━━ The data ━━

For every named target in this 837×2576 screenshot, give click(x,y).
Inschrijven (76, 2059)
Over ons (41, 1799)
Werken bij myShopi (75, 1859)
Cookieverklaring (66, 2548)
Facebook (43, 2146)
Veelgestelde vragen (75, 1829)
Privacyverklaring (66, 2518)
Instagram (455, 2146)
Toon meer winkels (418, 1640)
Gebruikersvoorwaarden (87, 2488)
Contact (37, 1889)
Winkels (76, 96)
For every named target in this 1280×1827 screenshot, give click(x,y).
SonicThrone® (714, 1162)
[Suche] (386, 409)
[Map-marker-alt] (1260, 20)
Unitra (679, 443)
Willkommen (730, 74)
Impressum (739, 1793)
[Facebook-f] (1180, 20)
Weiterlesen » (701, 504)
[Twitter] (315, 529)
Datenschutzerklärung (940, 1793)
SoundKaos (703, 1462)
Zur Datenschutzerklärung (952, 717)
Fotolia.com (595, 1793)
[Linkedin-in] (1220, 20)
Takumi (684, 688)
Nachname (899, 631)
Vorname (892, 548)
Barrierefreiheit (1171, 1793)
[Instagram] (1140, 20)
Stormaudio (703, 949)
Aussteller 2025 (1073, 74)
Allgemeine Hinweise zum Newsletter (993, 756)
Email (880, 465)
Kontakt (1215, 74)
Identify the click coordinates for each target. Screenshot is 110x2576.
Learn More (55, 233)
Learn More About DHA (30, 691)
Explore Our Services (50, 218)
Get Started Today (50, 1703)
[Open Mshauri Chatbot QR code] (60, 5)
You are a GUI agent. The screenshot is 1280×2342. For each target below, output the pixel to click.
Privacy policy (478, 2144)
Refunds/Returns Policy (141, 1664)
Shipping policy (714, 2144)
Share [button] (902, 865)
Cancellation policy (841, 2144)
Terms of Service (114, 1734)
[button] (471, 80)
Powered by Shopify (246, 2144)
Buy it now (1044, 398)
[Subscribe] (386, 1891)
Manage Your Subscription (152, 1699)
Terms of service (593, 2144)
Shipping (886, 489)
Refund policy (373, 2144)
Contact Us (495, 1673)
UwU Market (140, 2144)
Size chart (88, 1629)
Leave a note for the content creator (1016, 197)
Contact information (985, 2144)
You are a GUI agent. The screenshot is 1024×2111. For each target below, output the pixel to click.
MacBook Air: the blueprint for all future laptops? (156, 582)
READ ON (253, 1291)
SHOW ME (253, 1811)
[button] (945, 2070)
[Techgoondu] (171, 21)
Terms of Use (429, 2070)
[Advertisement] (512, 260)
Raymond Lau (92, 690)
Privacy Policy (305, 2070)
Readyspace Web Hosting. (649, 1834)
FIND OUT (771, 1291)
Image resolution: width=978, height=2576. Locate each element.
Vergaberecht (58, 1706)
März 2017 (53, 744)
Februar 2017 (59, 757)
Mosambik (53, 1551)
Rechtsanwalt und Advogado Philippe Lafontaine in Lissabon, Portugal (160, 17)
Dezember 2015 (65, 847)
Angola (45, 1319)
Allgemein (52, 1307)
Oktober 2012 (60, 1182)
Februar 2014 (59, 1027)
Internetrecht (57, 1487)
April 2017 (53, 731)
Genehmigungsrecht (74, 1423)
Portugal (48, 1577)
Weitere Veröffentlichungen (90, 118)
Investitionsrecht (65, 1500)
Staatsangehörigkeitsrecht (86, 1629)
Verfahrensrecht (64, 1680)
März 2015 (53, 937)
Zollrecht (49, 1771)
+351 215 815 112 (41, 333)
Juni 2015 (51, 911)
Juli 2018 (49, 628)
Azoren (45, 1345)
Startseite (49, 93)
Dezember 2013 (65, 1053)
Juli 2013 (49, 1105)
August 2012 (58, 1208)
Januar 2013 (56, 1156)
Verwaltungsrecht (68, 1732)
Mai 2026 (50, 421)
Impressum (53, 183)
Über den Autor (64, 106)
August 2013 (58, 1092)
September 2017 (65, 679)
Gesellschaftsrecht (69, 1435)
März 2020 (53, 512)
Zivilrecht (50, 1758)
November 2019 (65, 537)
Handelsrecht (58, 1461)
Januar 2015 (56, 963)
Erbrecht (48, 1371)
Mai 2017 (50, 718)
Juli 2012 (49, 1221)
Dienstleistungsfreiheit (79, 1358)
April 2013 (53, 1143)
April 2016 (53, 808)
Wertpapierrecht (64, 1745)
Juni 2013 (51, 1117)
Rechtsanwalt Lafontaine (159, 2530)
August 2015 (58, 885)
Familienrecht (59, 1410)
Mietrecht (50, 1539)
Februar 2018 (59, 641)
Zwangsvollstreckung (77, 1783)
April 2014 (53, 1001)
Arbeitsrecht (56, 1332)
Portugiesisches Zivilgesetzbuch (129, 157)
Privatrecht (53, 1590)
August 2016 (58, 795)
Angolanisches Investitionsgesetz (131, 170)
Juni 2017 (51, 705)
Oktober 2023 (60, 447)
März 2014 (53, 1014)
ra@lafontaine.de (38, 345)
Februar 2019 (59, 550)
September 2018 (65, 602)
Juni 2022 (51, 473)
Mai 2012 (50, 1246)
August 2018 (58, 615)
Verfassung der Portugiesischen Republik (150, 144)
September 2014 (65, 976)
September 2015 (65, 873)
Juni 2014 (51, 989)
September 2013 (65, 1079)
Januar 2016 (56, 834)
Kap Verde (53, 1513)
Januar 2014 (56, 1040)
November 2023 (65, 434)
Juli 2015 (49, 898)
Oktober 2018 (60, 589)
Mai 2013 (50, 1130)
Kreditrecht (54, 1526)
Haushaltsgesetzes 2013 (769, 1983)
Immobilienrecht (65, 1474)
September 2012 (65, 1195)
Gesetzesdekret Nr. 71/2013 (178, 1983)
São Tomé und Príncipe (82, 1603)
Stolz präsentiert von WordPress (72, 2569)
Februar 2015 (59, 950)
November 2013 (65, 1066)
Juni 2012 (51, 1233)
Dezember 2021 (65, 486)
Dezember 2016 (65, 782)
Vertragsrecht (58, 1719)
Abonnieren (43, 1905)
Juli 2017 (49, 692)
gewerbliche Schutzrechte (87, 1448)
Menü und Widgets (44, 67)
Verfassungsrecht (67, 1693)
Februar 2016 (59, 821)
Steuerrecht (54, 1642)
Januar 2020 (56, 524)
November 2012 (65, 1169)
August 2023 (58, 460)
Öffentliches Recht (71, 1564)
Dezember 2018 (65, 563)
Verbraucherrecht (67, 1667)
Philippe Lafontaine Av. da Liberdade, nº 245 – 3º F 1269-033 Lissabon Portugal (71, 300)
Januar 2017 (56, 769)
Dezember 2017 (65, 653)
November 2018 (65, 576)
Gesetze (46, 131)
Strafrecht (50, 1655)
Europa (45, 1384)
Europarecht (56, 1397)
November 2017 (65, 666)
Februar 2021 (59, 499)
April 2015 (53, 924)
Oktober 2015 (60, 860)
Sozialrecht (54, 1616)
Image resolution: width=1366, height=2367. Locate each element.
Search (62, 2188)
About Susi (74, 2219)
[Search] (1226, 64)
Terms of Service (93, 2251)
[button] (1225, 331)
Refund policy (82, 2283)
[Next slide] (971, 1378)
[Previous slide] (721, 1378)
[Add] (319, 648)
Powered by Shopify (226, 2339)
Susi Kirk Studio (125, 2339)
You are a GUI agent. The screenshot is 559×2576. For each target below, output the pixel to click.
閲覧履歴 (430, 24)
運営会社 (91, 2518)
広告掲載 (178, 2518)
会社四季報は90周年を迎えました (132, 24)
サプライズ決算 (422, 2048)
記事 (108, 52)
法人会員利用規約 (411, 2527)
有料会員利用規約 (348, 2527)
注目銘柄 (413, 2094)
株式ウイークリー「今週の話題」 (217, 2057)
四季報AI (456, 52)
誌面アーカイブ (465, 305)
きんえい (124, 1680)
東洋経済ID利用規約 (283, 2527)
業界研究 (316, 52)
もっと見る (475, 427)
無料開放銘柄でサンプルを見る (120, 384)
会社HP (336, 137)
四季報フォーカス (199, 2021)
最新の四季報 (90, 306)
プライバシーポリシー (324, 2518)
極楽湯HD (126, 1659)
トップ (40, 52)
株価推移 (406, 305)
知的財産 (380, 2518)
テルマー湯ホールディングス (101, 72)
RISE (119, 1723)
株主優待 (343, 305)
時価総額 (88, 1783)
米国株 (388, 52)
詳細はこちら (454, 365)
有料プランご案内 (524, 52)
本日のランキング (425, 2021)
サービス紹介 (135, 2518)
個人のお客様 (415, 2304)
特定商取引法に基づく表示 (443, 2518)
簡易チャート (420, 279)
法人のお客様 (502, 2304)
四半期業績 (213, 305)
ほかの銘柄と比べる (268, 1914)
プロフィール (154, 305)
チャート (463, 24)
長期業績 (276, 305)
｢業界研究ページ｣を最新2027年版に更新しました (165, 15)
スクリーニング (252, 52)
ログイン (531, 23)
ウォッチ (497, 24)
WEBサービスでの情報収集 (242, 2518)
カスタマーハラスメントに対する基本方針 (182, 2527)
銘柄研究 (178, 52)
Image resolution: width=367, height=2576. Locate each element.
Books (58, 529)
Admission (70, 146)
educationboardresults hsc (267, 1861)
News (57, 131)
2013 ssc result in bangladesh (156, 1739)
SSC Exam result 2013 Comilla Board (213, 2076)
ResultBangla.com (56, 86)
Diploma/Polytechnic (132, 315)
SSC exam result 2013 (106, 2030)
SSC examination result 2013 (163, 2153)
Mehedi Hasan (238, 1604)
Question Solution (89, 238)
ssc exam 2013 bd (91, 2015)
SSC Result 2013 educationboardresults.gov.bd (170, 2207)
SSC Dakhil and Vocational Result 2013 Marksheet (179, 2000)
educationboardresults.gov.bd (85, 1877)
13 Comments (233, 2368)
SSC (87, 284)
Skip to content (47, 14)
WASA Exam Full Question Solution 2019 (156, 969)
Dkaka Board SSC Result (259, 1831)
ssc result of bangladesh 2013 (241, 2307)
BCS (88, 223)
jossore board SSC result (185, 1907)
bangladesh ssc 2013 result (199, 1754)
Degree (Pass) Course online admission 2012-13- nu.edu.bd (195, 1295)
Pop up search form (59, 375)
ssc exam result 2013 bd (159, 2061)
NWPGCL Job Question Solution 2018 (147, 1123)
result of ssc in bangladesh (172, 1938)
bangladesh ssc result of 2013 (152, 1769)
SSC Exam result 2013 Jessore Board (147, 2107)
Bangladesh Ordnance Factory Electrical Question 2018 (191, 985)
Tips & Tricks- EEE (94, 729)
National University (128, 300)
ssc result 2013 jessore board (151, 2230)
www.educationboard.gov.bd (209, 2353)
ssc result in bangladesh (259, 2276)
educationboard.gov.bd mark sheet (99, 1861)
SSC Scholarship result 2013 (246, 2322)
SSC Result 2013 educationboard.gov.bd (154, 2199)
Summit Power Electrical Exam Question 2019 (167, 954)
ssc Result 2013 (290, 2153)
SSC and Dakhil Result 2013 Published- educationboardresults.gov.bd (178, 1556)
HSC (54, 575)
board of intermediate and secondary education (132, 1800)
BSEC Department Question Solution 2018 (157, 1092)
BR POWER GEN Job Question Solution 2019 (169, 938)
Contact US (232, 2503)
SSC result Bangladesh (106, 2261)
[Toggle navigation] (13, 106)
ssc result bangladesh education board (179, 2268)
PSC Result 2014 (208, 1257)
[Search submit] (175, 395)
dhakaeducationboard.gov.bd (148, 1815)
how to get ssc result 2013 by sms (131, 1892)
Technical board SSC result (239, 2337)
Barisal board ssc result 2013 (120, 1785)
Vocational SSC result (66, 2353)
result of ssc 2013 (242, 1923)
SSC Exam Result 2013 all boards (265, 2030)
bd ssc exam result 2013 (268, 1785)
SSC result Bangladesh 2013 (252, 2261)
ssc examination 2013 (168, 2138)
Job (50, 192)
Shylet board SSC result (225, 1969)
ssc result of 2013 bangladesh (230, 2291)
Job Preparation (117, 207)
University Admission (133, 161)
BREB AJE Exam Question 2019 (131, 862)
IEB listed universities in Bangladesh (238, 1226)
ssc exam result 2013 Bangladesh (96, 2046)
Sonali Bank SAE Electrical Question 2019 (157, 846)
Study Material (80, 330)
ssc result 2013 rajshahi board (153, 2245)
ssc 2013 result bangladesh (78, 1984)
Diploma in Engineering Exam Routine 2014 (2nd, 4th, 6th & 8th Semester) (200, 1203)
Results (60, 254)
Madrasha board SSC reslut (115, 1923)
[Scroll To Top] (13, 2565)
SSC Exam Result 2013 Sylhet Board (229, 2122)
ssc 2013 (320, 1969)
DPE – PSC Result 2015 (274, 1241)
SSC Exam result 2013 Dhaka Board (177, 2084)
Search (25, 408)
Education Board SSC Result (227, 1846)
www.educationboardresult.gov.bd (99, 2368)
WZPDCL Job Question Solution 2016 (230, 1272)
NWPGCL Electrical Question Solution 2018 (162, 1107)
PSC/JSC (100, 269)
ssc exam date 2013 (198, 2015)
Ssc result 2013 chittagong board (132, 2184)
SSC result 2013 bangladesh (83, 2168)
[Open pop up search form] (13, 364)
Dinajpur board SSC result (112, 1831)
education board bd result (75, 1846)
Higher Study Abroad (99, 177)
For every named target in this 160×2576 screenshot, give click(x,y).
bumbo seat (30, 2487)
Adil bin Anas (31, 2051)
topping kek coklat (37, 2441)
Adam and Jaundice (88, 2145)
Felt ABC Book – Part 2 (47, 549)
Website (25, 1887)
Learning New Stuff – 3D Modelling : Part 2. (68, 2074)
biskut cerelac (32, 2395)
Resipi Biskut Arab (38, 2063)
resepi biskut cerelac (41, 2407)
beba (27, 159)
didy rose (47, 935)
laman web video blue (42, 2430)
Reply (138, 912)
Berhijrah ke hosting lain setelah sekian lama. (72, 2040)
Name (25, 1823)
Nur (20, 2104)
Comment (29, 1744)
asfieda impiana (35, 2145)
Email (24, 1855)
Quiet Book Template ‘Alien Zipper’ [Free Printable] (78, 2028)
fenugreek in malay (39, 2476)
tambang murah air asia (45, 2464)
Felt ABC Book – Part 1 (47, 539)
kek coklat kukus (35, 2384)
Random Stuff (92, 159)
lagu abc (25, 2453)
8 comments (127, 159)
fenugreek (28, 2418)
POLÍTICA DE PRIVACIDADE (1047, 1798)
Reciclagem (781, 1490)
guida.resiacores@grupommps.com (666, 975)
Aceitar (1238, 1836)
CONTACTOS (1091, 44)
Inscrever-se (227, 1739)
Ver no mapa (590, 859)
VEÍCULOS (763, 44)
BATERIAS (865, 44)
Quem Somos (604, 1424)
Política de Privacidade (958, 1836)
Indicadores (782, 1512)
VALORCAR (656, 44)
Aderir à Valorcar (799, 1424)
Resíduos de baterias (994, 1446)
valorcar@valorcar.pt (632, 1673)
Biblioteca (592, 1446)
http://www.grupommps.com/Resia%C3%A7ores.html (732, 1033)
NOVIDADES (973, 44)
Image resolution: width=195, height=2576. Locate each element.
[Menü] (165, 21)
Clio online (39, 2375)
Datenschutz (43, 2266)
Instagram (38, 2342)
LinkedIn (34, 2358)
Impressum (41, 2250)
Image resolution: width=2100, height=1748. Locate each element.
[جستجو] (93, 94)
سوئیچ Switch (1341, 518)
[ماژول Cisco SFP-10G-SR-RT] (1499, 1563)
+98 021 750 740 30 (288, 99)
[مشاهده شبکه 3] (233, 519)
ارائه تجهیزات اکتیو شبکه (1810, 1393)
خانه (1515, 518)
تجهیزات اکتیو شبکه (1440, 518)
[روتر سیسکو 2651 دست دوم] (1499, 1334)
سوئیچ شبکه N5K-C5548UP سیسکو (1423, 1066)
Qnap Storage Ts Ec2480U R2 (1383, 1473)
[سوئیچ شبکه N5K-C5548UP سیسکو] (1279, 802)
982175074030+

━━━

_Task description_
Looking at the records above, please work out how many lines contain "target" and state only that number.

_Answer for this exercise_
7